Years of engagement in community outreach and harm reduction has led Allison to think about how she could do the most good in confronting addiction—should she stick to her plans to be a doctor? Get a Ph.D.? Engage in advocacy or policy work to create stronger structures of care?
Allison regrets getting into creative spaces relatively late in her Penn career. After graduating, however, she hopes to keep her creative work and scientific career largely separate. She cites the convoluted ethics of care and the need to be professional as the reasons for not wanting her two passions to overlap—but she believes that a cross–disciplinary response to harm reduction is necessary to deal with addiction in all of its facets. “Combining … the objectivity of the clinical profession along with the expansiveness of literature and humanities,” Allison says, “is what will get you to that secret third thing that’s somewhere interesting.”
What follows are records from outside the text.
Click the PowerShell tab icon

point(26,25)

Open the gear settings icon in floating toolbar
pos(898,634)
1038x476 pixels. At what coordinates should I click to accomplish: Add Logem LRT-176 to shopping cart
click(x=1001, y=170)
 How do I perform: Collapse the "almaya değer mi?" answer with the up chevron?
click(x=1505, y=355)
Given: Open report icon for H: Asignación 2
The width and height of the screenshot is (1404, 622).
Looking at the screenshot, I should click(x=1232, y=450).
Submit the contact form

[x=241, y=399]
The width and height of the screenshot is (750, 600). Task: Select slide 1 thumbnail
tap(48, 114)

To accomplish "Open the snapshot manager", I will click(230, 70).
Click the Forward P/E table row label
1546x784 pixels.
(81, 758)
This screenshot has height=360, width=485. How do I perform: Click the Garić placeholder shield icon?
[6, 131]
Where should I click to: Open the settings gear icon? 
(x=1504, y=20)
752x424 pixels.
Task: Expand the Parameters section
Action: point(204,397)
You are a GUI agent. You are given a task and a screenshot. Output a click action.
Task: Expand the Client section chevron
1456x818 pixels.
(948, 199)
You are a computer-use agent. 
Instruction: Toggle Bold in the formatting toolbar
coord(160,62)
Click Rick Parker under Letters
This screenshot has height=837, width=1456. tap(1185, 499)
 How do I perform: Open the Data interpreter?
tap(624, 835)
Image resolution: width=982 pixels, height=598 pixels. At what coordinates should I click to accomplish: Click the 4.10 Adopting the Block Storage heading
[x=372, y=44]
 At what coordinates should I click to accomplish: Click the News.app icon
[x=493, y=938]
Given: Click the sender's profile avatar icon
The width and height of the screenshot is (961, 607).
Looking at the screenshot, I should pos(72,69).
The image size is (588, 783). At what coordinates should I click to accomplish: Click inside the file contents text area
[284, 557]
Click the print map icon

Allison appreciates the freedom that being a student has opened up to her, even as she acknowledges the fact that Penn encourages students to close themselves off too early. “The linear way of looking at life that this school tends to place on people is a little sad,” she says, encouraging students to keep their options open and explore everything that Penn—and Philadelphia—has to offer. “Discourse around the Penn bubble to me feels inane,” Allison says. “You’re here in Philadelphia; go see the world!”
The persistent buzzing of bees and hornets around us doesn’t faze Allison—she’s found a space of care and humanity for herself amidst the chaos of the world. As her time at Penn comes to an end, she holds no regrets as to how she’s spent her time here. Even the worst parts of her Penn experience, she says, had a key role in shaping who she is today. For her past self—and for future students—she only has one point of advice: “Do it scared.”